Por entonces, 1947 –año en el que nació
su primer hijo, Miguel–, el escritor ha empezado
a preparar una novela, ‘La sombra del ciprés
es alargada’, un relato excesivamente triste para
una de las épocas más felices de su vida
y en el que da forma a una obsesión que le ha
perseguido desde la infancia, la de la muerte.
El Premio Nadal
Delibes presentó la novela al Premio
Nadal y en la noche del 6 de enero de 1947 se enteró
por el teletipo de EL NORTE de que era finalista, junto
con Manuel Pombo, del galardón más prestigioso
de España. Luego, el director del periódico
llamó al Café Suizo de Barcelona, donde
se reunía el jurado, y confirmó que el
autor vallisoletano era el ganador.
Dos meses y medio después nace su segundo hijo,
una niña a la que llaman Ángeles, y en
abril sale publicada la novela. A ella seguirá,
a finales de año, la que creía sería
la segunda, ‘El Antracita’, que su editor,
Josep Vergés de Destino, guardó un tiempo
y salió publicada como uno de los relatos cortos
de ‘La partida’ en 1954.
Por eso, su segunda novela fue ‘Aún es
de día’, publicada en octubre de 1949 y
una obra que, como la anterior, el escritor ha criticado
duramente.
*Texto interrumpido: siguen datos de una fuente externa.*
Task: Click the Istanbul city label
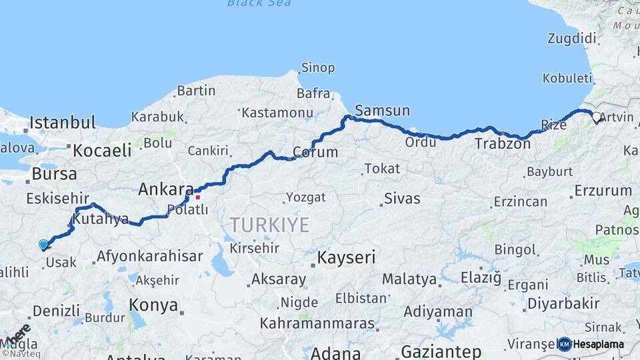tap(63, 123)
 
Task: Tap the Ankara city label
tap(165, 189)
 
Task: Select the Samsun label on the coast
tap(382, 111)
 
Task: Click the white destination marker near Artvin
tap(596, 117)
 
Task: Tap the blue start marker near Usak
tap(43, 245)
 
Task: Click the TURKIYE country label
tap(269, 225)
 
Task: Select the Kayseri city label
tap(346, 257)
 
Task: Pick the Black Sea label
tap(259, 3)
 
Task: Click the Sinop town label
tap(317, 67)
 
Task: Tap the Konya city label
tap(153, 305)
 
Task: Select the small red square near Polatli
tap(197, 197)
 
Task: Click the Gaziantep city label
tap(441, 351)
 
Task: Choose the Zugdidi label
tap(571, 39)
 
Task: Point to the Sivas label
tap(402, 199)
Y es que Delibes ha declarado siempre que
su primera y verdadera obra fue ‘El camino’,
editada en diciembre de 1950, cuando ya han nacido sus
hijos Germán y Elisa, esta tres meses antes.
«De manera que cuando, un buen día, escribo
‘El camino’, una novela que me había
costado mucho menos esfuerzo, y descubro que era aplaudida
por los críticos, yo me dije: Pues ‘El
camino’ es mi camino, lo que tengo que hacer es
escribir como hablo, con poco adorno y olvidándome
por completo del diccionario de sinónimos»,
explicó Miguel Delibes en una entrevista radiofónica
de 1993. Y eso hizo a partir de entonces.
Así se fue gestando su obra literaria, al tiempo
que adquiría nuevas responsabilidades en EL NORTE,
donde fue nombrado subdirector en 1953 y director en
1958. Además, comienza a publicar una serie de
artículos sobre cine, sección que tituló
‘Desde mi cabina’. También hace entrevistas,
información internacional los domingos –‘Vistas
al exterior’– y comentarios deportivos.